Saleem, who earlier worked in a company in Vashi, had quit owing to a health issue. He had worked for a while at his father-in-law’s embroidery unit, before purchasing a vehicle on a five-year loan to use for the Ola app cab service. “‘Kab tak doosron ki gulami karenge (till when will be work for others)?’ he would tell me. He wanted to do something of his own. Around one-and-a-half years ago, he started driving the taxi,” Ejaz said.
Saleem was hoping to improve his monthly earning also to ensure that Atta Mohammad, his elder son, got the best education. He was enrolled in a school for children with special needs in Parel. “In order to give more time to his son, he later got a driver for the vehicle. That, however, did not work out and he started driving again,” Ejaz said. Saleem’s wife, who had given up her teaching job after her marriage, had also resumed working. She would worry a lot about Atta and hence they decided going back to work would help her. “Although she did not earn a lot, it ensured that she did something she enjoyed,” a neighbour said. “The family was overjoyed when they had another child 10 months back. Everything seemed to be falling into place,” the neighbour added.

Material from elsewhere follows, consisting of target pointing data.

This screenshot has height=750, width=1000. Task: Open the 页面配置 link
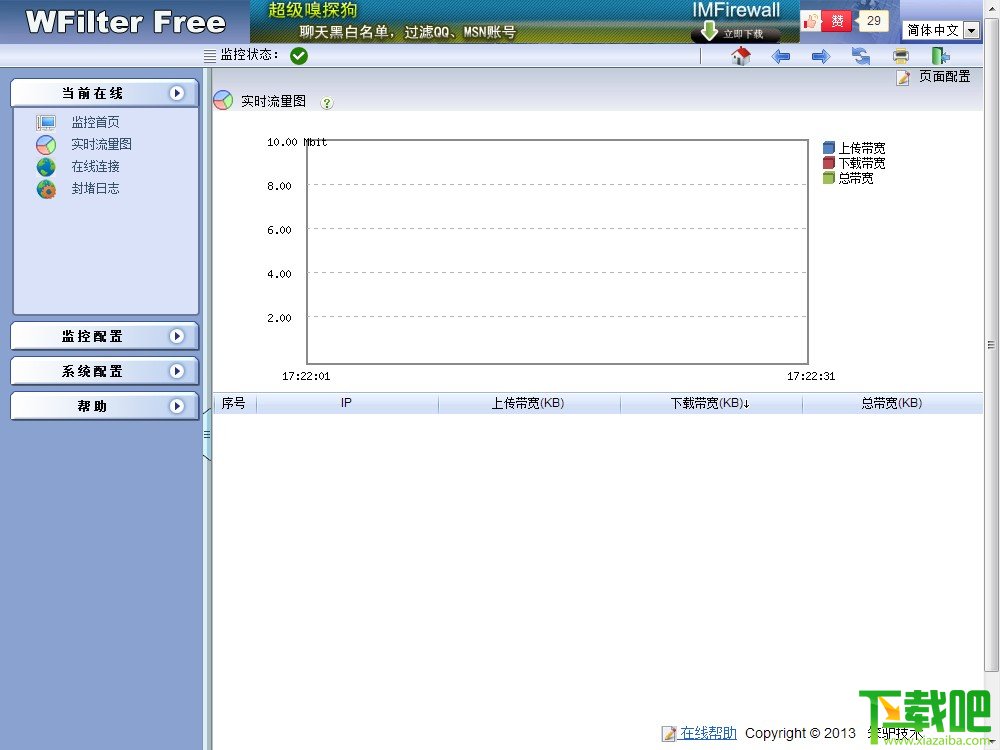pos(944,77)
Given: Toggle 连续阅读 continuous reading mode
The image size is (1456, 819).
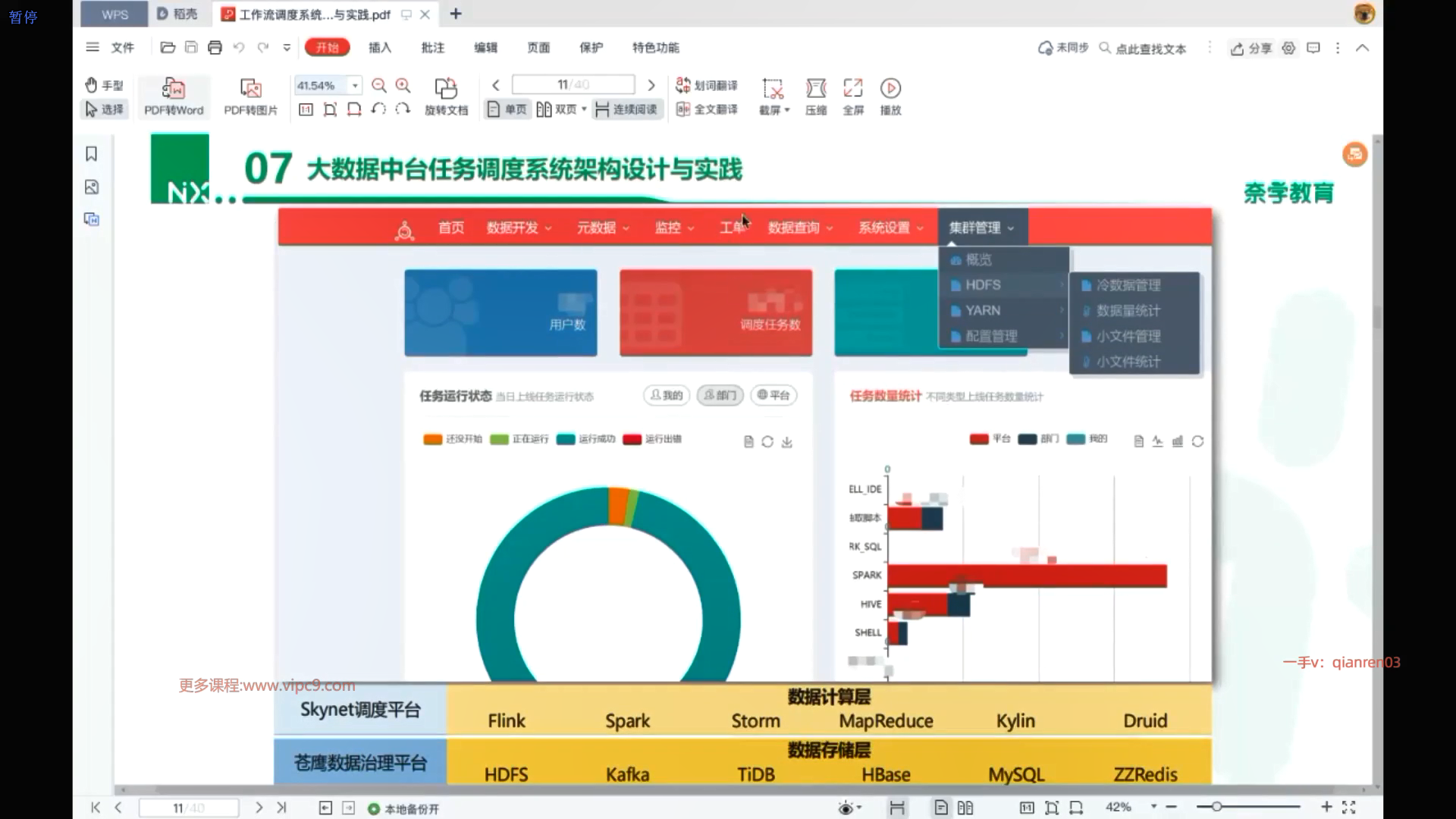Looking at the screenshot, I should coord(626,110).
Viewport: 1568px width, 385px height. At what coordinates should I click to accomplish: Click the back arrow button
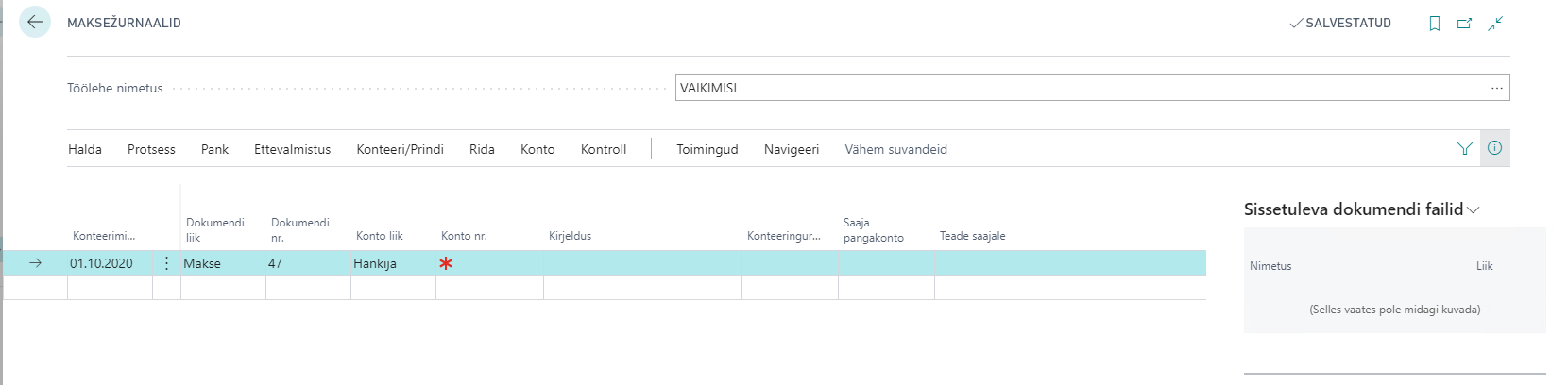(x=35, y=23)
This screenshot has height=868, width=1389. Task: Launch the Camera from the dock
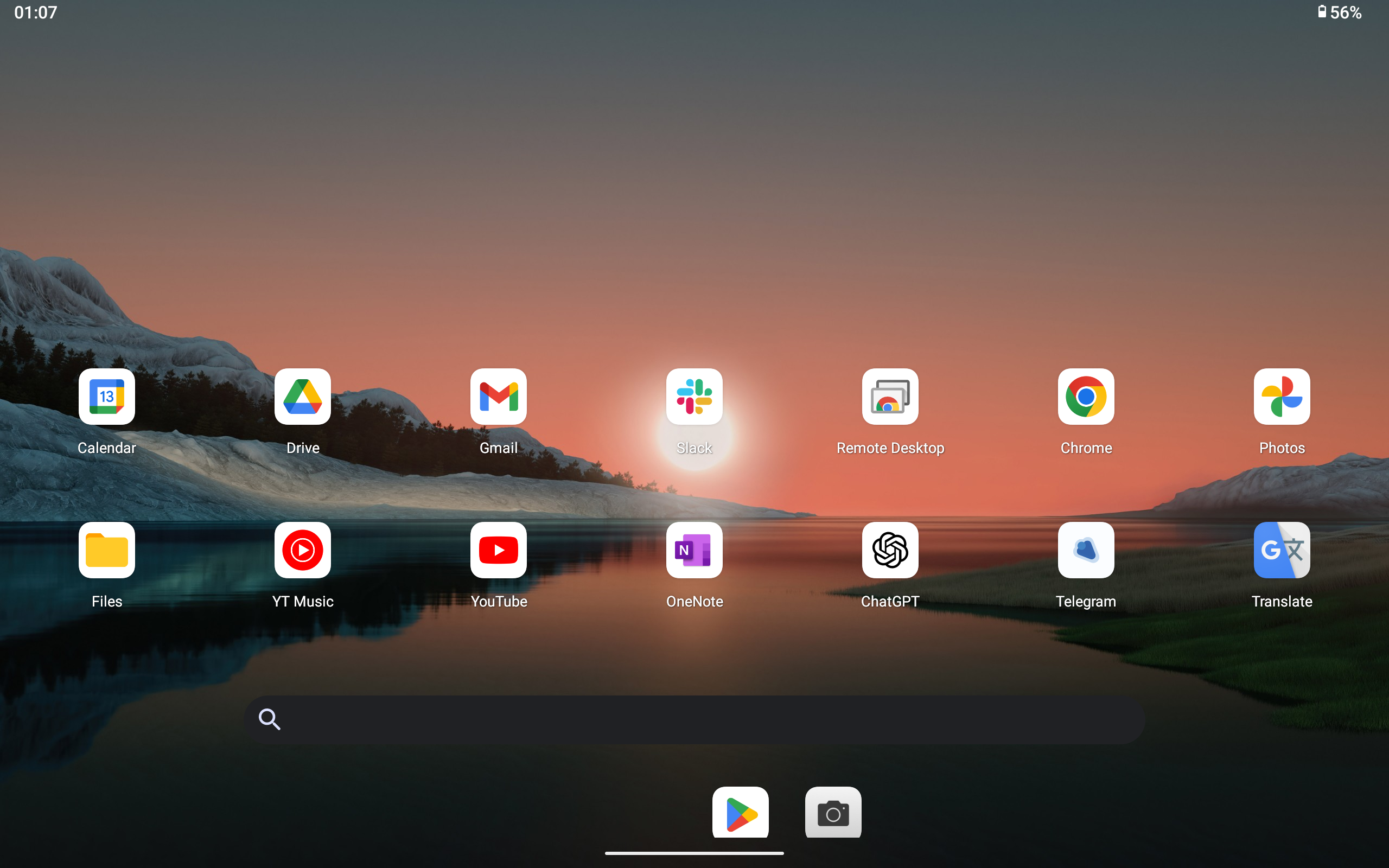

Local people remember Saleem as the man who “laughed the loudest, even after everyone had stopped laughing”. “He did not have vices. He loved mobile phones and cars. He was a prankster and a good natured man,” said Akhil Shaikh, a local. Akhil, however, linked the road rage case to the traffic problems in the Govandi area.
“Ever since the flyover construction has begun — a 2.1-km flyover being constructed by the BMC — there are major traffic snarls here. You come to the signal in the evening and you will see at least 50 cases where a fatal accident was escaped by inches. There are no traffic policemen. The auto drivers get off and start managing the traffic. It is only now that a person has died that authorities will hopefully realise that there is a problem that needs to be solved,” Akhil said.